III.1 - Da intimação para pagamento

Apesar de alguns juízes, antes de apreciarem a denúncia, adotarem como praxe a intimação do denunciado na ação penal por crime tributário para que efetue o pagamento do tributo apontado como devido, não existe previsão legal de que isto deva ser feito. O art. 34 da Lei nº 9.249/95 não determina que o juiz deva intimar o denunciado para que efetue o recolhimento do tributo; apenas diz que, havendo pagamento antes do recebimento da denúncia, estará extinta a punibilidade. Dessa forma, para efetuar o pagamento do tributo antes do recebimento da denúncia, é imprescindível acompanhar diariamente junto ao Poder Judiciário se foi proposta ação criminal contra o contribuinte, de modo que, sendo positiva a resposta, este possa providenciar imediatamente o recolhimento dos valores que o Fisco reputa devidos.Se o processo administrativo fiscal seguir seu trâmite normal e elementos indicativos de crime contra a ordem tributária não chegarem às mãos do Ministério Público antes do término do feito administrativo, o contribuinte processado poderá recolher o tributo durante os trinta dias que sucedem o trânsito em julgado da decisão do órgão fazendário que consolidou a inadimplência. Passado o  prazo sem o recolhimento, a representação fiscal será remetida ao Ministério Público e, a partir de então, só o acompanhamento diário da interposição de feitos criminais junto ao Poder Judiciário poderá assegurar que o pagamento seja efetivado antes do recebimento da denúncia.

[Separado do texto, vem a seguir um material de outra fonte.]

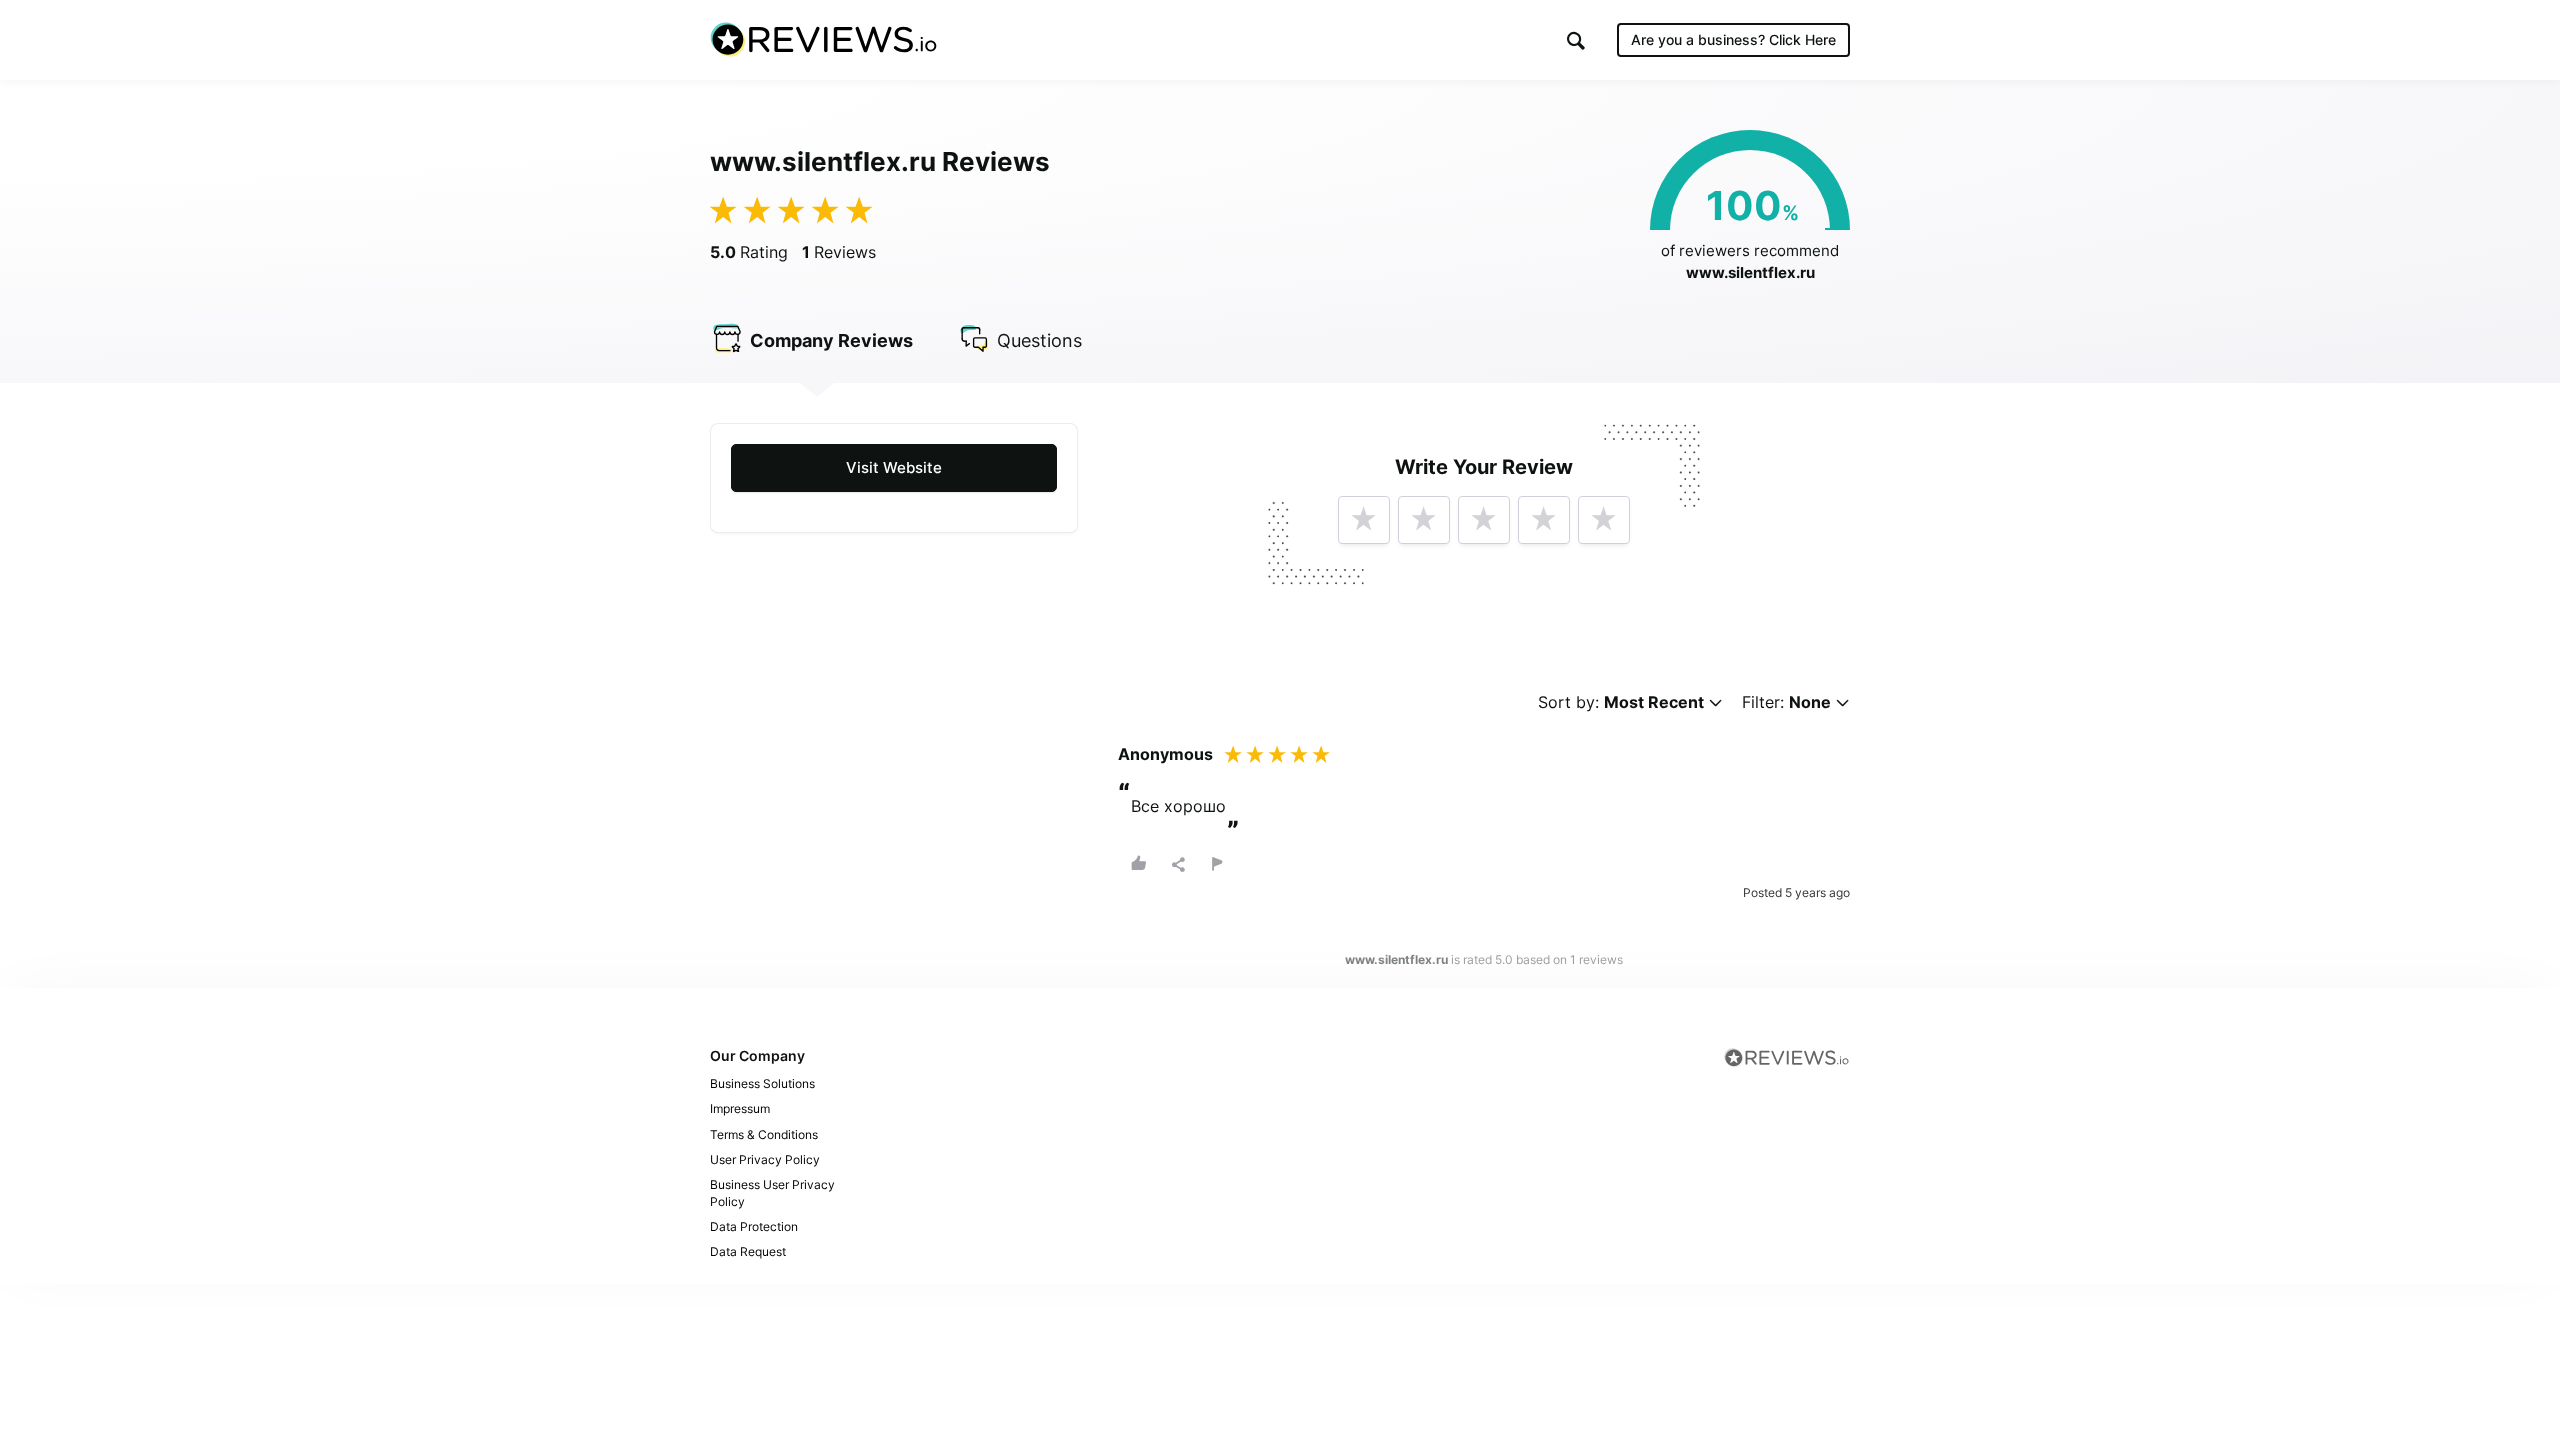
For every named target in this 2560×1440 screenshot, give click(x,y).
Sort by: (1621, 702)
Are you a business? (1733, 39)
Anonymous (1165, 754)
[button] (1576, 40)
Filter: (1786, 702)
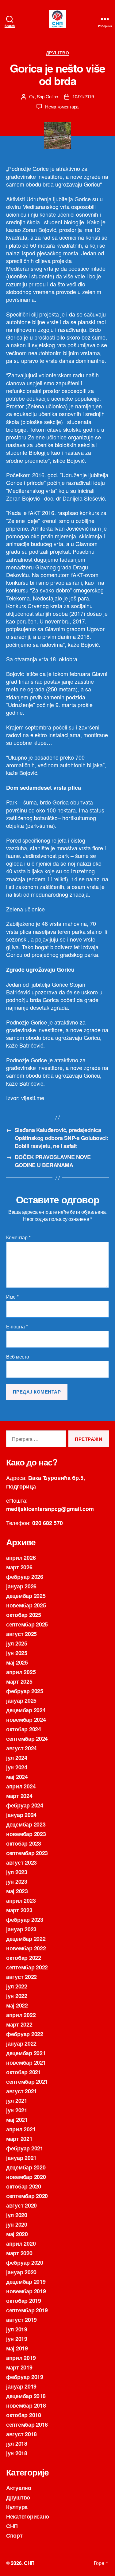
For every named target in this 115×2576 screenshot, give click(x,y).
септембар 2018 (27, 2425)
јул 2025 (16, 1643)
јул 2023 (16, 1872)
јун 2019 (16, 2339)
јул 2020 (16, 2215)
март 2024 (19, 1796)
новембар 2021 (26, 2063)
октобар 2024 (23, 1729)
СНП (12, 2526)
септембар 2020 (27, 2196)
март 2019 (19, 2367)
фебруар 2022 (24, 2034)
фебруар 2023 (24, 1920)
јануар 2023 (21, 1929)
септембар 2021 (27, 2082)
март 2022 (19, 2024)
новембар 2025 (26, 1605)
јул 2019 (16, 2329)
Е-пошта (17, 1326)
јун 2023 (16, 1882)
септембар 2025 (27, 1624)
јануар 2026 (21, 1586)
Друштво (57, 53)
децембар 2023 (26, 1824)
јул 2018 (16, 2444)
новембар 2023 (26, 1834)
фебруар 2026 (24, 1577)
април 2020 (21, 2244)
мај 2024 (17, 1777)
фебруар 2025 (24, 1691)
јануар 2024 (21, 1815)
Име (12, 1297)
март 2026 (19, 1567)
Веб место (17, 1356)
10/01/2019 (83, 96)
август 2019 (21, 2320)
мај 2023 (17, 1891)
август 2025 (21, 1634)
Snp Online (47, 96)
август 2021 (21, 2091)
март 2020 (19, 2253)
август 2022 (21, 1977)
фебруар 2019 (24, 2377)
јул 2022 (16, 1986)
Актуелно (18, 2488)
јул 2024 (16, 1758)
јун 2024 (16, 1767)
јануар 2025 (21, 1701)
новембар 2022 (26, 1948)
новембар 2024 (26, 1720)
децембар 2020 (26, 2167)
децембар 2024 (26, 1710)
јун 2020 (16, 2224)
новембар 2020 (26, 2177)
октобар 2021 (23, 2072)
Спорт (14, 2535)
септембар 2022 (27, 1967)
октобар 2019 (23, 2301)
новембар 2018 (26, 2405)
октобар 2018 (23, 2415)
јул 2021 (16, 2101)
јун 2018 (16, 2453)
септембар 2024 (27, 1739)
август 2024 (21, 1748)
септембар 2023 (27, 1853)
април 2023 (21, 1901)
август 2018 (21, 2434)
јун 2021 (16, 2110)
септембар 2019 (27, 2310)
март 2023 (19, 1910)
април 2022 (21, 2015)
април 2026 (21, 1558)
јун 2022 (16, 1996)
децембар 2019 (26, 2282)
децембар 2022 (26, 1939)
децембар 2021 (26, 2053)
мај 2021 (17, 2120)
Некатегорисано (27, 2516)
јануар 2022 (21, 2043)
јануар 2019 (21, 2386)
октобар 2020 (23, 2186)
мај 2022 (17, 2005)
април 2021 (21, 2129)
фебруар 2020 (24, 2263)
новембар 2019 (26, 2291)
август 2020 (21, 2205)
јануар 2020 (21, 2272)
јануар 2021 (21, 2158)
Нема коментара (62, 106)
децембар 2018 (26, 2396)
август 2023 (21, 1862)
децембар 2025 (26, 1596)
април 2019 (21, 2358)
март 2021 (19, 2139)
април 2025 (21, 1672)
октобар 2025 (23, 1615)
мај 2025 (17, 1662)
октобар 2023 (23, 1843)
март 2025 (19, 1681)
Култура (17, 2507)
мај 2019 (17, 2348)
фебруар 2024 (24, 1805)
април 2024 (21, 1786)
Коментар (18, 1237)
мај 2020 (17, 2234)
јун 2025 (16, 1653)
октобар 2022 (23, 1958)
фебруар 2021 (24, 2148)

III.2 - Da possibilidade de pagamento parcelado

De outra parte, a jurisprudência do Superior Tribunal de Justiça é pacífica em admitir que o parcelamento do débito fiscal no órgão fazendário também é causa de exclusão da punibilidade. Assim, não só o pagamento do valor integral, como também o parcelamento da quantia, é capaz de impedir a instauração do processo criminal por crime tributário. Faz-se oportuno lembrar que, da mesma forma que o pagamento integral, o parcelamento deve ter sido feito antes do recebimento da denúncia.

IV - Conclusão

Em conclusão, pode-se afirmar que:

1º - a denúncia por crimes contra a ordem tributária não depende da conclusão do processo administrativo fiscal que trata da conduta supostamente criminosa, segundo a jurisprudência majoritária nos Tribunais Superiores; a representação fiscal para fins penais, que só pode ser remetida ao Ministério Público após a decisão final do processo administrativo, não é condição para a viabilidade da denúncia; qualquer elemento de prova licitamente obtido que chegue às mãos do Ministério Público poderá ser o fundamento da ação penal, independentemente do resultado final do processo administrativo ou da representação fiscal;

2º - o pagamento do tributo antes do recebimento da denúncia extingue a punibilidade pelo crime tributário, mas para garantir tal resultado o denunciado deve providenciar a quitação dos tributos oportunamente; se a denúncia for recebida sem que o pagamento tenha sido feito, o processo terá seu curso normal;

3º - para que o pagamento seja feito antes do recebimento da denúncia, deve-se aproveitar a oportunidade aberta para tanto ao fim do procedimento administrativo ou acompanhar diariamente a distribuição dos feitos criminais junto ao Poder Judiciário, de modo a garantir que, noticiada a propositura de ação penal, o contribuinte providencie imediatamente a quitação do débito;

4º - a jurisprudência reconhece que o parcelamento do débito, desde que realizado antes do recebimento da denúncia, é causa de extinção da punibilidade dos crimes contra a ordem tributária.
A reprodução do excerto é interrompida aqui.